Regarding the interaction between chronic diseases and QoL outcomes of individuals undergoing cardiac surgery, we found that diabetes and dyspnea were significantly associated with worse QoL at 10 years in the overall population, while in those with full follow-up, angina was also found to be related with worse MCS at 10 years. These findings are coherent with those of Rumsfeld et al. who reported that peripheral vascular disease, chronic obstructive pulmonary disease (COPD), arterial hypertension and low left ventricular ejection fraction predicted lower follow-up PCS [23]. In our sample, diabetes and dyspnea were associated with lower QoL score at 10 years, although one might expect surgery to have provided some relief of dyspnea symptoms. However, the persistence of this symptom could be suggestive of heart failure, which over the long term would have a deleterious effect on physical symptoms as it became more pronounced. In the population with full follow-up, the persistence of angina could similarly be a source of discomfort, and limit the capacity to remain socially active, which is a determinant of the mental health dimension of the SF36. This effect may also be partially mediated by depression, although this factor was not signifiant by multivariate analysis in our study. Indeed, several authors have previously identified mental distress as a high risk factor for impaired QoL after cardiac surgery. Depression (or depressive symptoms) impairs patients’ perceptions of their QoL within the psychosocial domain. Postoperative depression has been shown to be associated with decreased physical function, increased risk of cardiovascular events (in particular angina), increased likelihood of wound infection and increased mortality [16]. The combined presence of depression and angina has been shown to be quite consistent across countries and continents [34] and this link deserves further exploration in our population, as it might indirectly explain (at least partially) the finding that angina was associated with impaired MCS scores at 10 years in our study.

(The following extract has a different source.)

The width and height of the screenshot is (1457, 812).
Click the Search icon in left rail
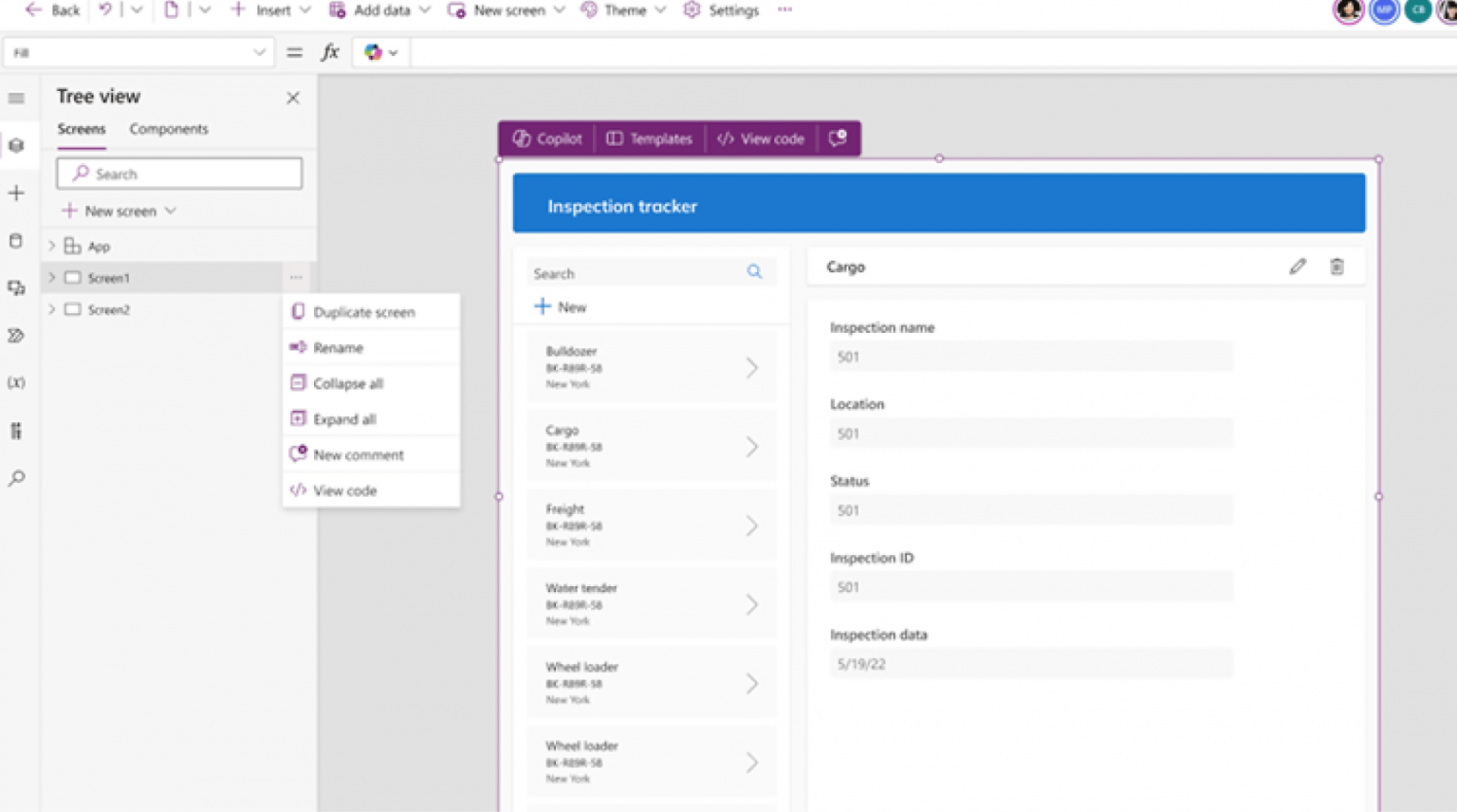click(x=15, y=477)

Some limitations must be taken into consideration when interpreting the results of our study. As the present study was conducted at a single institution, generalization of the results might be limited and institutional bias may be present in relation to patient selection and postoperative management. In addition, this was not a randomized controlled trial, so some confounding may persist. Since patient selection criteria and the spectrum of preoperative morbid conditions frequently vary across studies, it is difficult to make reliable comparisons [22]. Missing data and patient attrition also need to be considered. At 10 years, a total of 73 patients had at least one missing questionnaire, of whom 35 had definitively stopped returning questionnaires. We cannot exclude the possibility that these patients stopped returning the questionnaires for reasons related to poor health and/or poor QoL. The level of missing data at item level was practically nil and therefore unlikely to affect the robustness of the analyses. Thirdly, although all patients from our centre are systematically referred to the same cardiac rehabilitation centre, we cannot exclude the possibility that different rehabilitation conditions, or other unmeasured confounders, may have affected QoL. Fourth, the SF36 is a generic QoL questionnaire, and not disease-specific, although it has been reported that it is sensitive to the detection of changes in health-related quality of life variables in patients with coronary artery disease after CABG surgery [35].

Conclusions

Reliable information on the impact of cardiac surgery on QoL is important for both patients and surgeons, to help them weigh the benefits and risks of the intervention. Our study shows that the physical component of QoL improves significantly up to 5 years after surgery, but may begin to decline thereafter, while the mental component of QoL is durably positively affected by coronary artery bypass graft surgery.